Agents fail in production for reasons that look mysterious until you name the structure. They loop on the same failed tool call. They claim “done” without evidence. They sound coherent while the state stays unchanged.
Most teams respond with more prompting: tighter instructions, more “be careful,” more “verify.” It helps the surface. It does not fix the class of failure, because the failure is not linguistic. It is ontological. When planning, acting, and observing share one output channel, the system is rewarded for narrative closure. What you don’t measure doesn’t disappear — it becomes the hidden governor. The agent learns the cheapest thing that survives the collapse: a plausible story.
The alternative is to stop treating reliability as a model trait and start treating it as a field property. Fields make regimes explicit, bind claims to evidence, and enforce fail-closed semantics when reality clocks disagree with the dashboard clock.

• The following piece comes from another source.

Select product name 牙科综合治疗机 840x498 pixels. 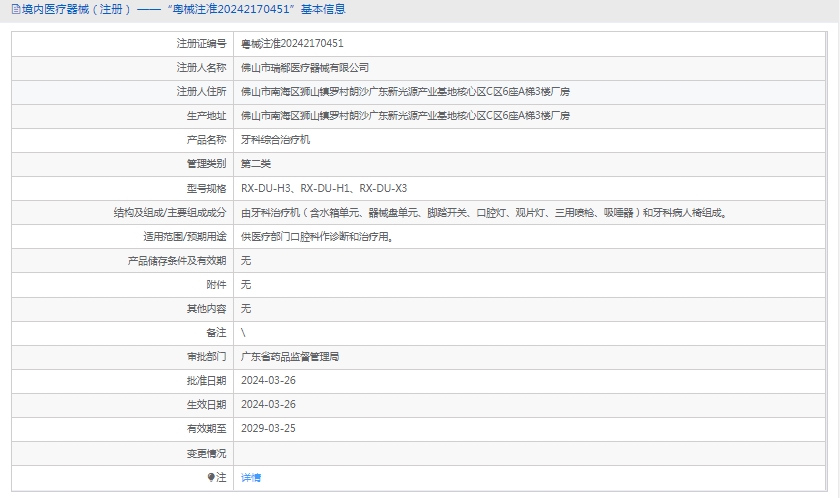276,140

Collapse Is an Evaluation Choice
Collapse happens when we compress heterogeneous regimes into a single denominator and call it “success.” In classic ML, that looks like averaging across subpopulations and environments. In agents, it looks like treating “thinking,” “doing,” and “observing” as one continuous text performance.
That compression shapes what the system learns to preserve. If the metric rewards fluent closure, then fluent closure becomes the surviving structure. The agent will optimize for the thing that remains stable under the reporting filtration, not the thing that remains correct under regime separation.
This is why “prompt improvements” often move failures around instead of removing them. The agent gets better at sounding cautious, better at hedging, better at writing plausible verification language. It does not become bound to the state. Collapse is also why incidents are hard to debug. When the trace is narrative-first, it’s not replayable evidence — it’s post-hoc storytelling with missing ground truth.